We have a list of points on the plane. Find the K closest points to the origin (0, 0).
(Here, the distance between two points on a plane is the Euclidean distance.)
You may return the answer in any order. The answer is guaranteed to be unique (except for the order that it is in.)
Example 1:
Input: points = [[1,3],[-2,2]], K = 1
Output: [[-2,2]]
Explanation:
The distance between (1, 3) and the origin is sqrt(10).
The distance between (-2, 2) and the origin is sqrt(8).
Since sqrt(8) < sqrt(10), (-2, 2) is closer to the origin.

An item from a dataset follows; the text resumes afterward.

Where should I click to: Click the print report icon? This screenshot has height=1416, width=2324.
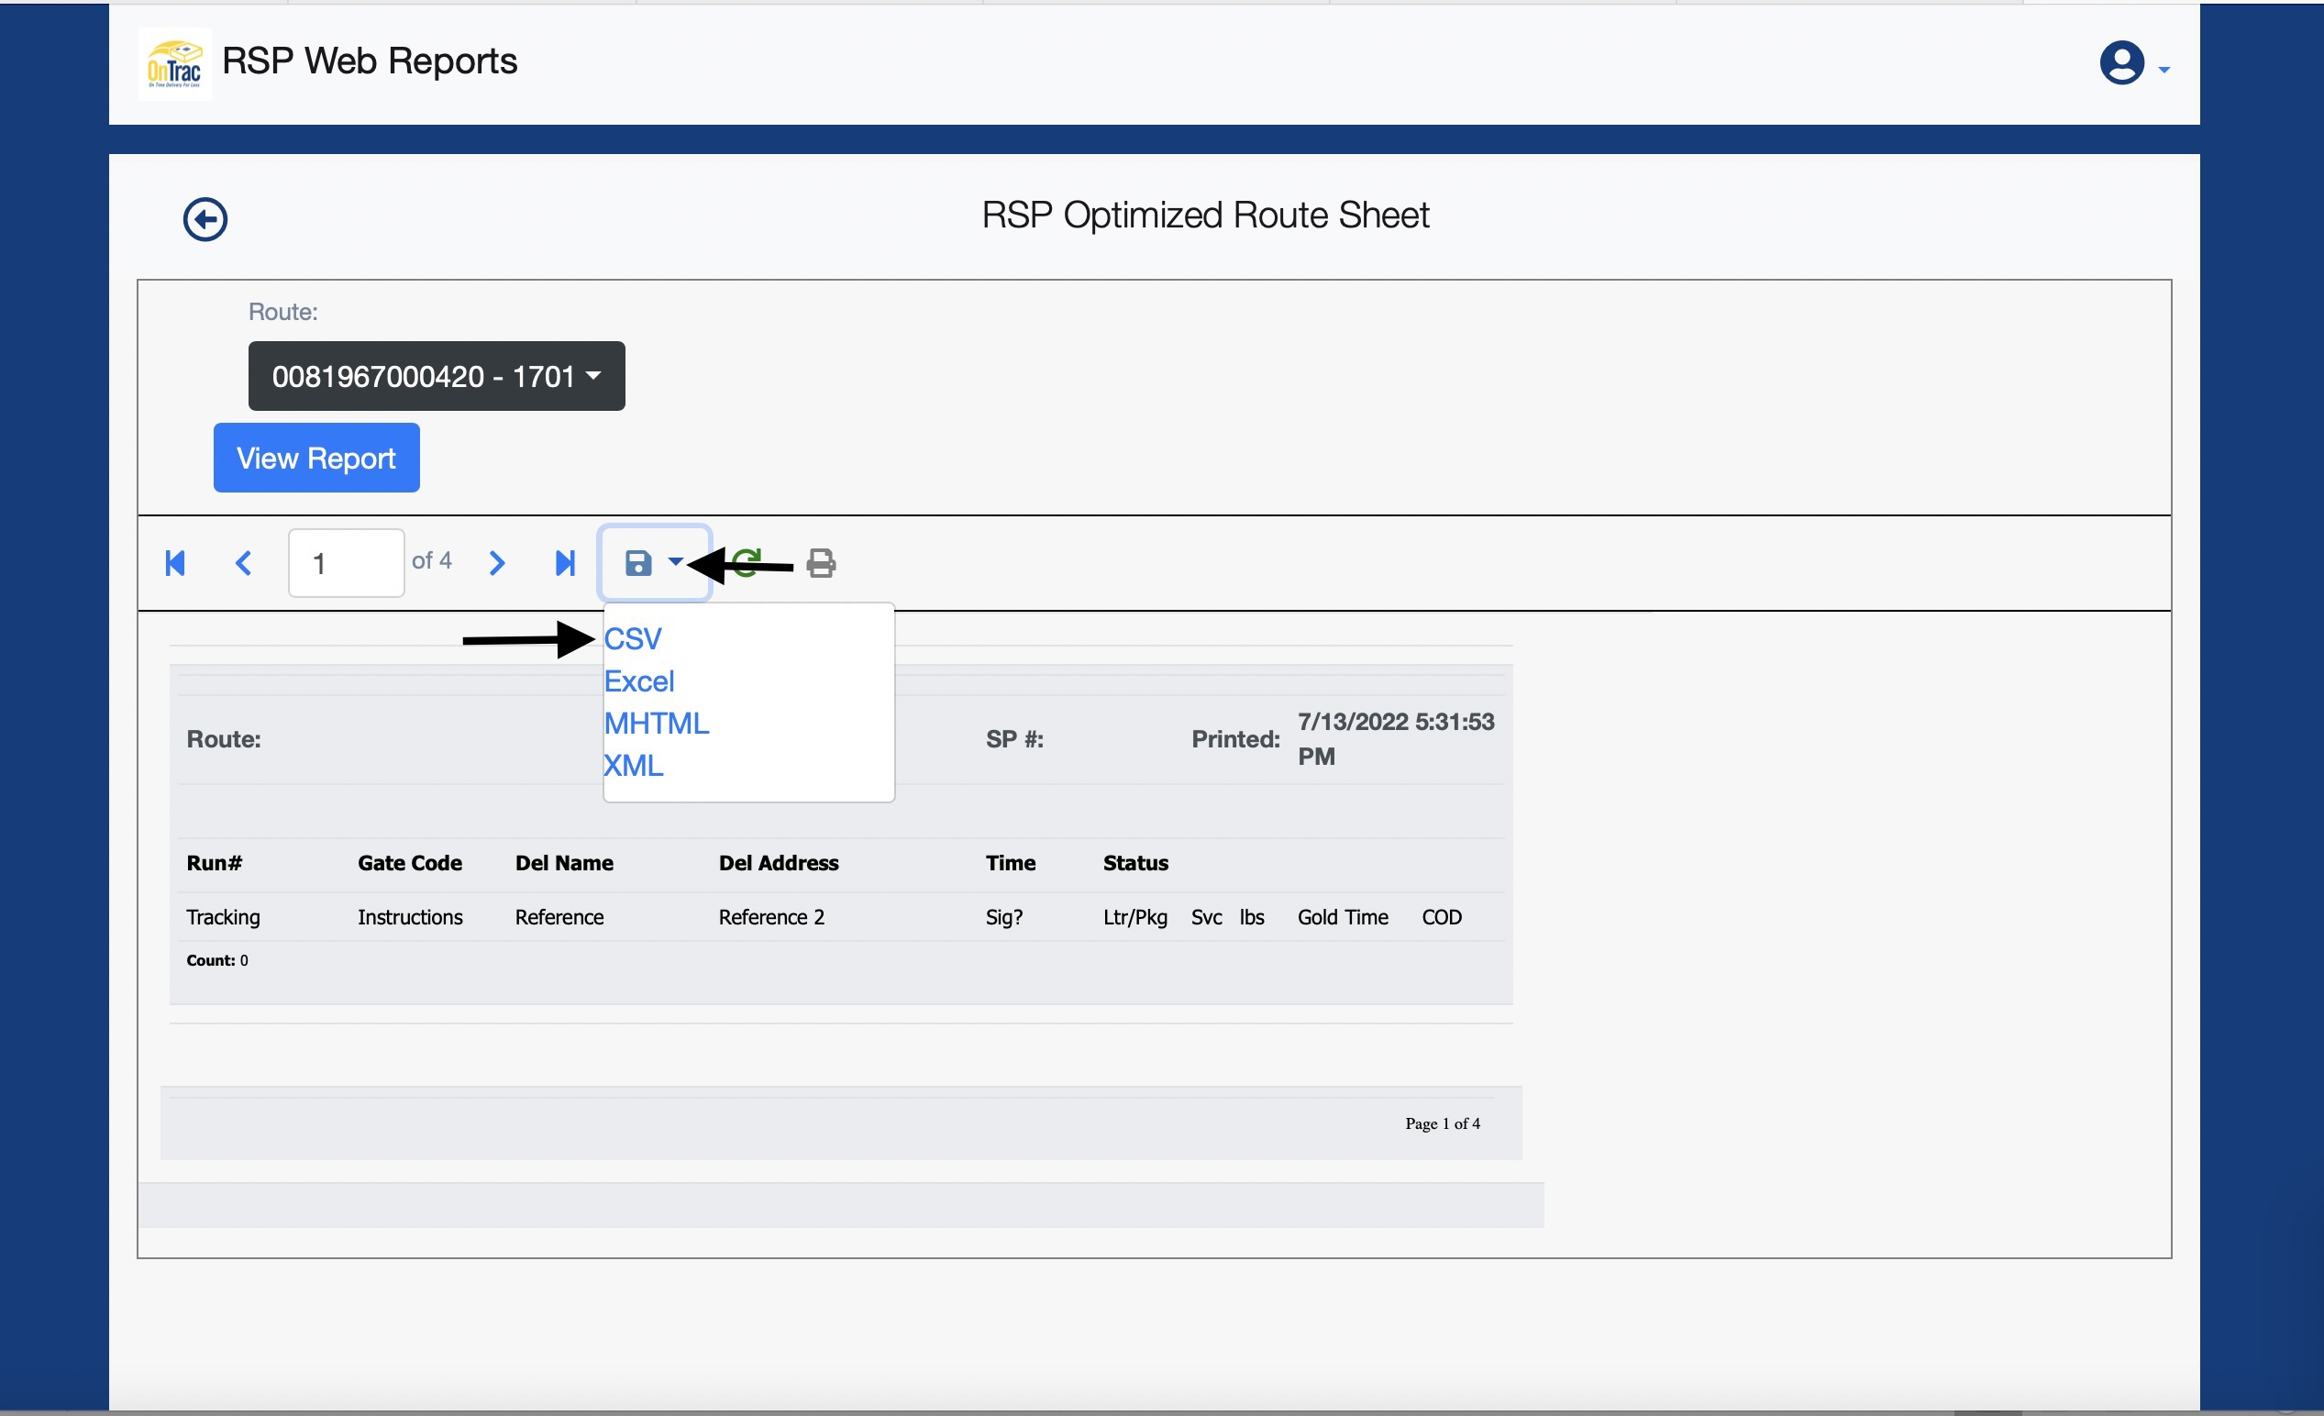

We only want the closest K = 1 points from the origin, so the answer is just [[-2,2]].
Example 2:
Input: points = [[3,3],[5,-1],[-2,4]], K = 2
Output: [[3,3],[-2,4]]
(The answer [[-2,4],[3,3]] would also be accepted.)
Note:
1 <= K <= points.length <= 10000-10000 < points[i][0] < 10000-10000 < points[i][1] < 10000
Approach: native. [C++]
class Solution {
public:
vector<vector<int>> kClosest(vector<vector<int>>& points, int K) {
map<double, pair<int, int>> temp;
for (int i = 0; i < points.size(); ++i) {
double dis = sqrt(points[i][0] * points[i][0] + points[i][1] * points[i][1]);
temp[dis] = {points[i][0], points[i][1]};
}
vector<vector<int>> ans;
map<double, pair<int, int>>::iterator it;
it = temp.begin();
while (K--)
ans.push_back({it->second.first, it->second.second}), it++;
return ans;
}
};